Problem description -
Among the records below, find the line that has "Click the AQE value input box"; from there, give the lines again exactly, and stop after the line that has "You are a computer-use agent. Viewport: 644px".

Dataset entries
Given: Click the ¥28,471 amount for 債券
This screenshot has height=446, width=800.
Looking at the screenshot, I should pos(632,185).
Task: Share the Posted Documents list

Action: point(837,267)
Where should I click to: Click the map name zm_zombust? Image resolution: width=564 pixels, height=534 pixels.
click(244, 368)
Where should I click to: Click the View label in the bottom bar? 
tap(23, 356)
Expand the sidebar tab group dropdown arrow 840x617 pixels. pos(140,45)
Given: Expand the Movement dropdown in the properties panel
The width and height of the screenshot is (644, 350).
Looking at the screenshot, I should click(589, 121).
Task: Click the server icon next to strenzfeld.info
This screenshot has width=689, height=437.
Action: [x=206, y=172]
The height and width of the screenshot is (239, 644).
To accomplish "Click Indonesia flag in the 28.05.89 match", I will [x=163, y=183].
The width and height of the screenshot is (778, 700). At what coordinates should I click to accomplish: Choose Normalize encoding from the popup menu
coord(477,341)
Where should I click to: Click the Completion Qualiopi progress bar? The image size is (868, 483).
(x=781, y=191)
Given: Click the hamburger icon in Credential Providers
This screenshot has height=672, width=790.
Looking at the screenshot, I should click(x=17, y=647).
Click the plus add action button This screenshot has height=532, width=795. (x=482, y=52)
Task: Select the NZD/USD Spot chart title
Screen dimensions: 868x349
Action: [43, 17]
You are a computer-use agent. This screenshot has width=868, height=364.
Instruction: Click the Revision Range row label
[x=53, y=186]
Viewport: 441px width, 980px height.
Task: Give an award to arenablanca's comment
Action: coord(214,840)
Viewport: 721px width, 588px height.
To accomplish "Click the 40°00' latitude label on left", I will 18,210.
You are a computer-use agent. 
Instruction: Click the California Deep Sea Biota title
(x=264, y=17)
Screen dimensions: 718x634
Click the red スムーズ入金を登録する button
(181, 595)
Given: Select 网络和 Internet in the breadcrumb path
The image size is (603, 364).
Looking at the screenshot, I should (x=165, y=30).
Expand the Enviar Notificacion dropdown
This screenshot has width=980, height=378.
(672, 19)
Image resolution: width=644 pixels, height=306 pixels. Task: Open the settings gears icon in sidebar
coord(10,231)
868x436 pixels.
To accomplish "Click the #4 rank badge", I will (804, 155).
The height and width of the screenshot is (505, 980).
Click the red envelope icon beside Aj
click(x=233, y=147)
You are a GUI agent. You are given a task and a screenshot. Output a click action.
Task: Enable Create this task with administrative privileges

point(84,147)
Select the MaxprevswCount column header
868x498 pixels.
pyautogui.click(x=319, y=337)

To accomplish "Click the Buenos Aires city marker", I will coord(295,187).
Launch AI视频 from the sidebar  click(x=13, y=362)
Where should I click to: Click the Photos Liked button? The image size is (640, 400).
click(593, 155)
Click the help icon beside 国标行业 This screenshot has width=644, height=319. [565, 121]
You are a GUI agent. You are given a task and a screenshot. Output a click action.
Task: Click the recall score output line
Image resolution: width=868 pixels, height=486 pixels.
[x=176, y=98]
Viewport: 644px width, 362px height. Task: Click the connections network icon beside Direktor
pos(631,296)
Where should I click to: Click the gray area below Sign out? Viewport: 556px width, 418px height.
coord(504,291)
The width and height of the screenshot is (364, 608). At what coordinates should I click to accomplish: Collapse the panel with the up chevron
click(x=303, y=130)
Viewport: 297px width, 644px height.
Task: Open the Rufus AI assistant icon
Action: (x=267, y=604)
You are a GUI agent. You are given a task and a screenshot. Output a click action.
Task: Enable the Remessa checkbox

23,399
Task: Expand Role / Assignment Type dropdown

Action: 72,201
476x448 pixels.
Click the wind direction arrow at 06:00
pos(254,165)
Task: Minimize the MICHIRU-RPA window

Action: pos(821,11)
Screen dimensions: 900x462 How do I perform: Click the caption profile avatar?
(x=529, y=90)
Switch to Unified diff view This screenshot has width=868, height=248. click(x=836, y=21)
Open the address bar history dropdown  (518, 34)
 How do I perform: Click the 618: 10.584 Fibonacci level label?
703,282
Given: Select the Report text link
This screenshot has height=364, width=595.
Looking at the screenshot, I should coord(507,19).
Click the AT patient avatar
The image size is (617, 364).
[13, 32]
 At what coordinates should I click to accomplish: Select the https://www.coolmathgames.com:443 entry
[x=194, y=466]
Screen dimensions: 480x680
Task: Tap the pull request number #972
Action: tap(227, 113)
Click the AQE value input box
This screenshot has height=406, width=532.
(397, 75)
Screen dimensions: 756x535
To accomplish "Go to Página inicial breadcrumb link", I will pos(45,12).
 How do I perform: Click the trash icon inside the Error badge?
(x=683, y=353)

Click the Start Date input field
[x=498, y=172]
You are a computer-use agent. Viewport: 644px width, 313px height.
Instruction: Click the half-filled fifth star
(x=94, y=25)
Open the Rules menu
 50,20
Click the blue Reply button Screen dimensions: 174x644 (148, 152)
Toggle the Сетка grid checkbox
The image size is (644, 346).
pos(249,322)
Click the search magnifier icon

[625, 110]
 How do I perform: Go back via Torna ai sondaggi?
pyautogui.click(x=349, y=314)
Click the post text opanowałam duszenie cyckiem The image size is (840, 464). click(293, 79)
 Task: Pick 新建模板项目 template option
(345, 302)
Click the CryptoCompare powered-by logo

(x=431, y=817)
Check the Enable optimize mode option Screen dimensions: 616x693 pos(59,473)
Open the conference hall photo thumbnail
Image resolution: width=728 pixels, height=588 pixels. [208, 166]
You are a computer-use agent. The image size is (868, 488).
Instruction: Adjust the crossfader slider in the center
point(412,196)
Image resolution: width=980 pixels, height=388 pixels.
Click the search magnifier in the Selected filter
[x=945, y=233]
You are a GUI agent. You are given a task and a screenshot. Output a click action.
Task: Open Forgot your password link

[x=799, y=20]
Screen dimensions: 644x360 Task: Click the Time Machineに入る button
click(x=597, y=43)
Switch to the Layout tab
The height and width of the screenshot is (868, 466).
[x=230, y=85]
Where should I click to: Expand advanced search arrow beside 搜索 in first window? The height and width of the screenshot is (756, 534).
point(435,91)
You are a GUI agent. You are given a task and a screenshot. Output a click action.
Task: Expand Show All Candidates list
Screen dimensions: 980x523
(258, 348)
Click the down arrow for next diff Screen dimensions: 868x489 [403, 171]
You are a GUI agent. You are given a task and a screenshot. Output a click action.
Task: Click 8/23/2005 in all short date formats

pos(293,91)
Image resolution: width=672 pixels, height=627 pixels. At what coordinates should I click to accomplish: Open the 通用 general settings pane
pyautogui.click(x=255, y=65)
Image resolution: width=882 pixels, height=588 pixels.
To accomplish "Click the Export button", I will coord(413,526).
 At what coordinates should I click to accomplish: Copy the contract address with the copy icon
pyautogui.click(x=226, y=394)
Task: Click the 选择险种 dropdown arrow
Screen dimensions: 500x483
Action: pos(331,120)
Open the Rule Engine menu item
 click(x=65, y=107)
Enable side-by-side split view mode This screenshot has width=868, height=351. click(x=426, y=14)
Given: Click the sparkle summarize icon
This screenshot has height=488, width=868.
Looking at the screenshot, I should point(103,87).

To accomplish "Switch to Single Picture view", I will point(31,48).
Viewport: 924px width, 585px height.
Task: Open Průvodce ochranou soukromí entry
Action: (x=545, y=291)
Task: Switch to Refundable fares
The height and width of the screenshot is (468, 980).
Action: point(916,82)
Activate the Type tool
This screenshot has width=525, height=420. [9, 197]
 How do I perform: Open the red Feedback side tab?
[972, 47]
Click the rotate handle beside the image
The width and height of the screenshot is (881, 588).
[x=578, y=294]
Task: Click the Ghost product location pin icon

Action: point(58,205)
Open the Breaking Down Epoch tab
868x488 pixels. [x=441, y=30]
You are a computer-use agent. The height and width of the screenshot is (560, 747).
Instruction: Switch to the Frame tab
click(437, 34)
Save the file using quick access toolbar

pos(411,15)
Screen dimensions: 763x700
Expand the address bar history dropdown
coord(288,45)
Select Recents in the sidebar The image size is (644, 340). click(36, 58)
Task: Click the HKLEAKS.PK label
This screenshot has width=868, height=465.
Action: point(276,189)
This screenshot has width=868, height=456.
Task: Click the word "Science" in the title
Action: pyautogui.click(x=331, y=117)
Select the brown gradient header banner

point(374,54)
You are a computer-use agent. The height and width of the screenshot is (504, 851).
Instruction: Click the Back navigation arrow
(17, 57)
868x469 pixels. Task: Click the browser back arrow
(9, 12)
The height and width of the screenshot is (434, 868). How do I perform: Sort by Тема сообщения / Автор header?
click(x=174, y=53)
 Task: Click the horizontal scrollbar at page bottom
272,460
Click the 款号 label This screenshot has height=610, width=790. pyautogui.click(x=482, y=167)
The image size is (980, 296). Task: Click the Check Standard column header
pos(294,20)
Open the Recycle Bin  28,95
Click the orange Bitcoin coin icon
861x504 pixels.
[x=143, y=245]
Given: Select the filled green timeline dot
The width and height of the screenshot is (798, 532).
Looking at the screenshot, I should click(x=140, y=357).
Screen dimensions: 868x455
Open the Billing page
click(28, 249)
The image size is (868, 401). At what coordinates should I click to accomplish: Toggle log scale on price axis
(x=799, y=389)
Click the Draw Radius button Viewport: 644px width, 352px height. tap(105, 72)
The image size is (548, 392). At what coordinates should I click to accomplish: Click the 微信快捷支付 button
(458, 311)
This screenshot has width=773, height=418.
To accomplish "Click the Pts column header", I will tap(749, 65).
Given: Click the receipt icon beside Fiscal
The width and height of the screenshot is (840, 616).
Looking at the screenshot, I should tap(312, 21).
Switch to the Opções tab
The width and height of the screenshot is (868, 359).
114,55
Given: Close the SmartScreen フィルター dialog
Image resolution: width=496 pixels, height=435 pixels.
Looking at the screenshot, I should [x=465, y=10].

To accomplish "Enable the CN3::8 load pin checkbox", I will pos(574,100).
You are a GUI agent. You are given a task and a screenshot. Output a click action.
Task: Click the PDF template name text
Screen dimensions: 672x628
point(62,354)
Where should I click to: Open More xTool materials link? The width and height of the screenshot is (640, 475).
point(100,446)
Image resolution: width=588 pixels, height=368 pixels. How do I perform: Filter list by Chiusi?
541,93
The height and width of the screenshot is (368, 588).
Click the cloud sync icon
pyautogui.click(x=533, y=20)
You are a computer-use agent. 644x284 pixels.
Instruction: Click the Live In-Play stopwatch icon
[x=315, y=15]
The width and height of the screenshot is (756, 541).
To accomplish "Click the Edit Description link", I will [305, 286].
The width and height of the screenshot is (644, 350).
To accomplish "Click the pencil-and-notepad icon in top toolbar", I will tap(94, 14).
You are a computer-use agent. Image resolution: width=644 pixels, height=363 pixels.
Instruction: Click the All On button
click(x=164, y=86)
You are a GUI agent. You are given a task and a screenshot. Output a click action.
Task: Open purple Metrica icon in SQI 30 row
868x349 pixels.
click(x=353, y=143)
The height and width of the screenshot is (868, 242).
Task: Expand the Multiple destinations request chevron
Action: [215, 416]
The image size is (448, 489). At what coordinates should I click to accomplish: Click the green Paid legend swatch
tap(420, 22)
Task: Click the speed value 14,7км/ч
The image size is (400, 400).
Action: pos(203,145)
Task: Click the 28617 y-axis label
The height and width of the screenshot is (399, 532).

Answer to the problem -
Click the AQE value input box
This screenshot has height=406, width=532.
(397, 75)
Screen dimensions: 756x535
To accomplish "Go to Página inicial breadcrumb link", I will pos(45,12).
 How do I perform: Click the trash icon inside the Error badge?
(x=683, y=353)

Click the Start Date input field
[x=498, y=172]
You are a computer-use agent. Viewport: 644px width, 313px height.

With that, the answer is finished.